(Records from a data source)
· · · · · · ·
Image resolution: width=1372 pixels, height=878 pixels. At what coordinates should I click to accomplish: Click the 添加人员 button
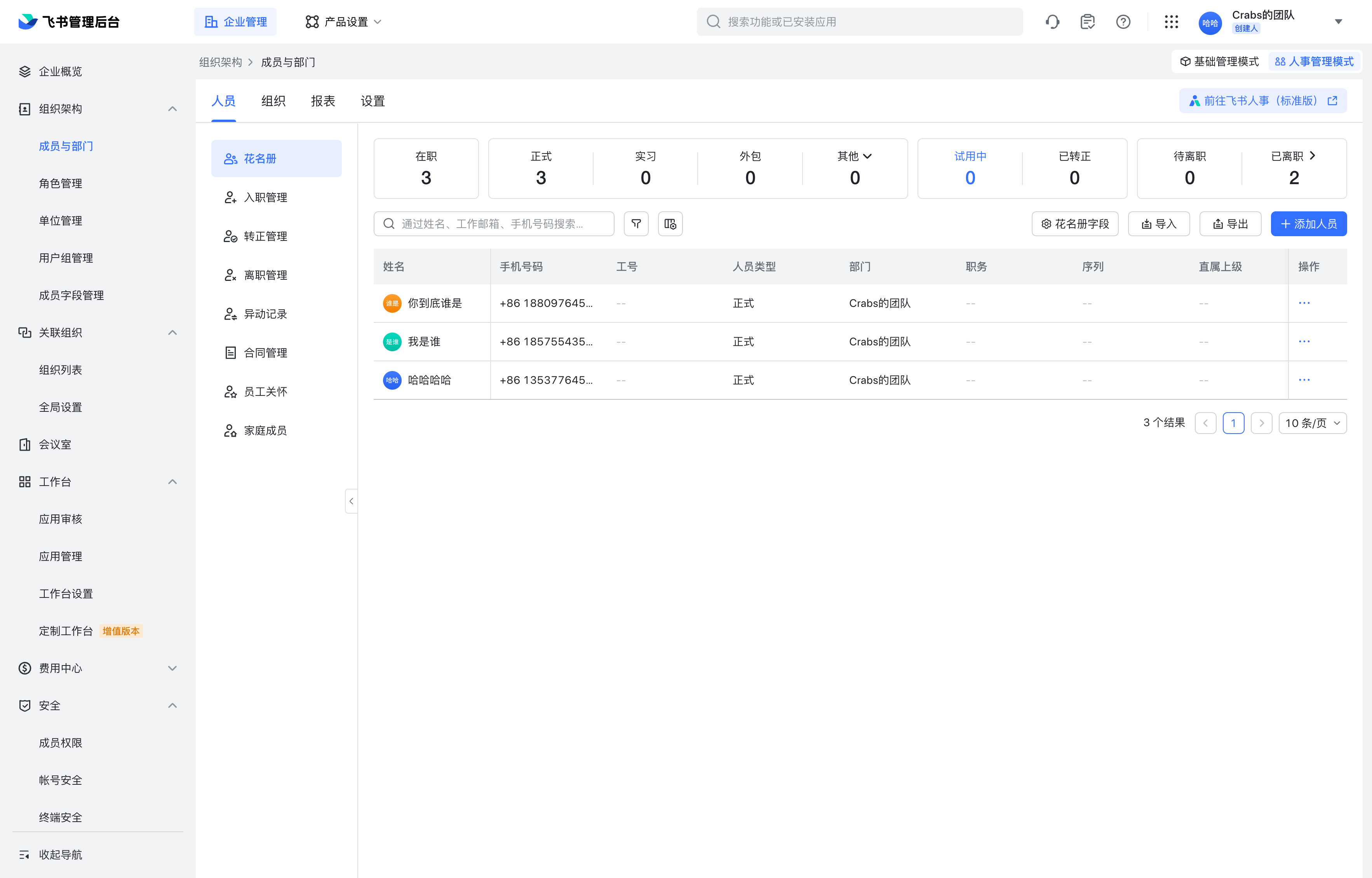(x=1308, y=223)
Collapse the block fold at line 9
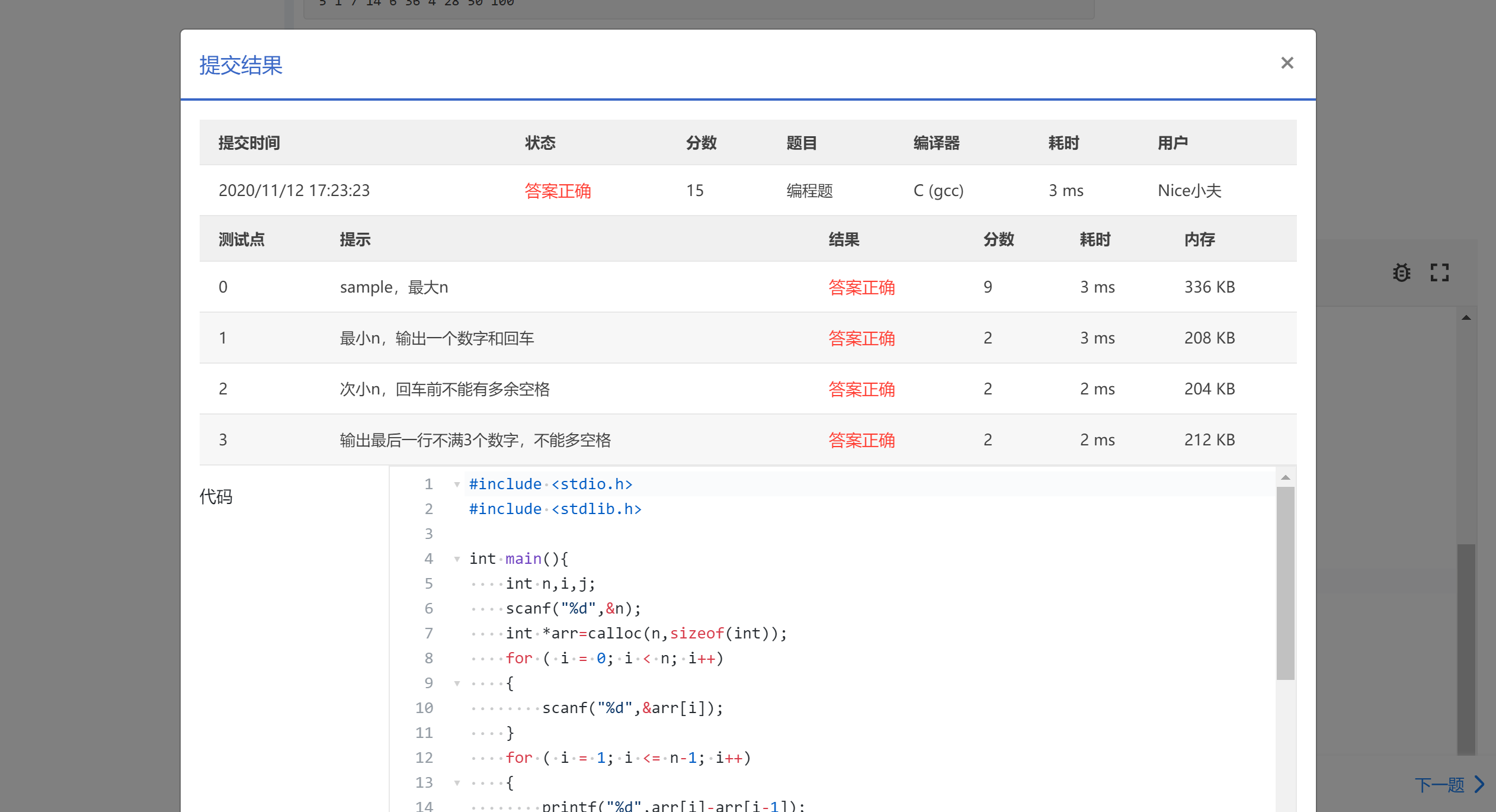Image resolution: width=1496 pixels, height=812 pixels. tap(457, 683)
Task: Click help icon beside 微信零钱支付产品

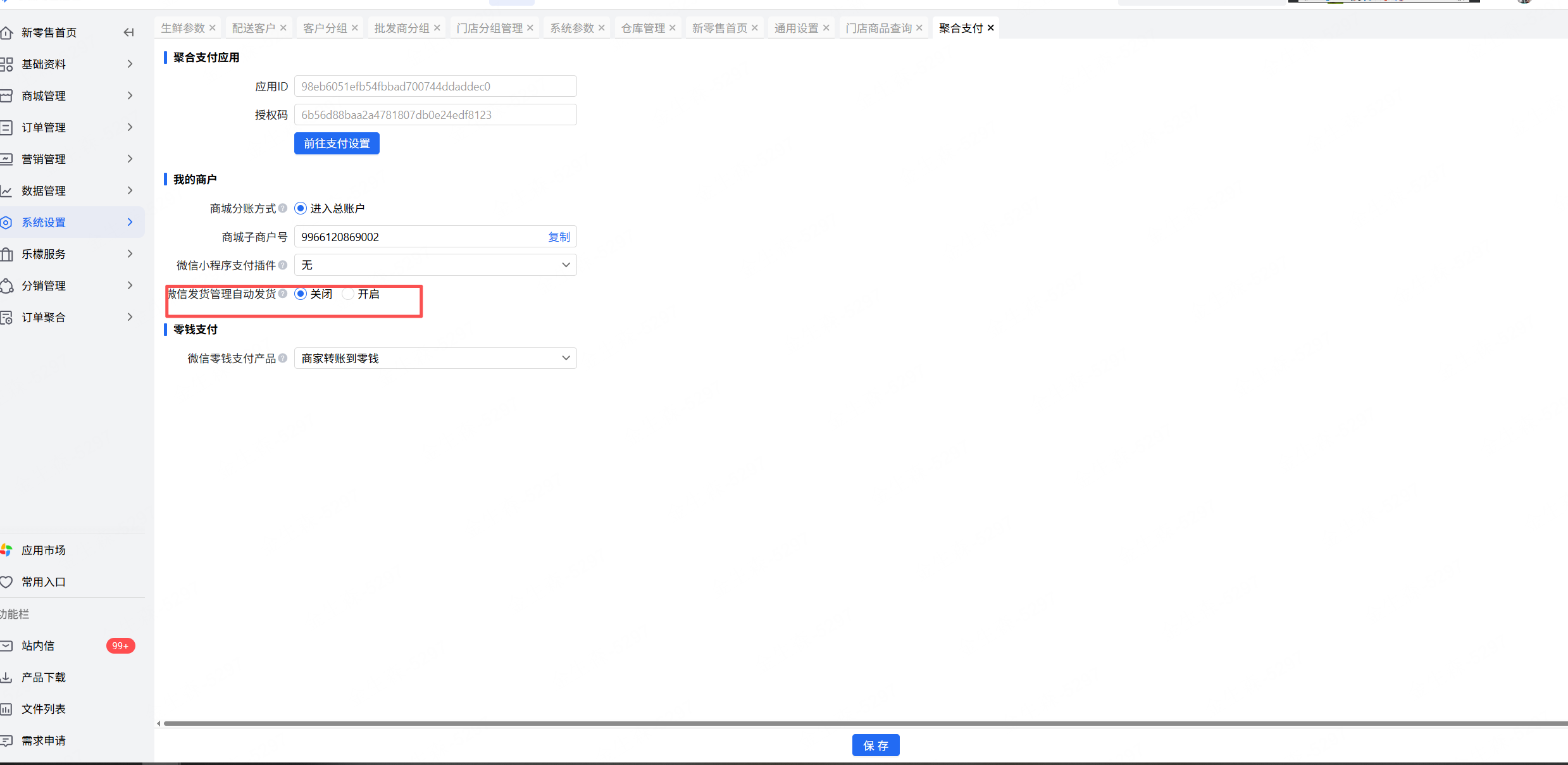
· · · · · · ·
Your job is to transcribe the entries above exactly; skip the pictures.

# FINISHED EXERCISE
Image resolution: width=1372 pixels, height=878 pixels. At what coordinates should I click to accomplish: Click the 添加人员 button
(x=1308, y=223)
Collapse the block fold at line 9
Image resolution: width=1496 pixels, height=812 pixels. tap(457, 683)
Task: Click help icon beside 微信零钱支付产品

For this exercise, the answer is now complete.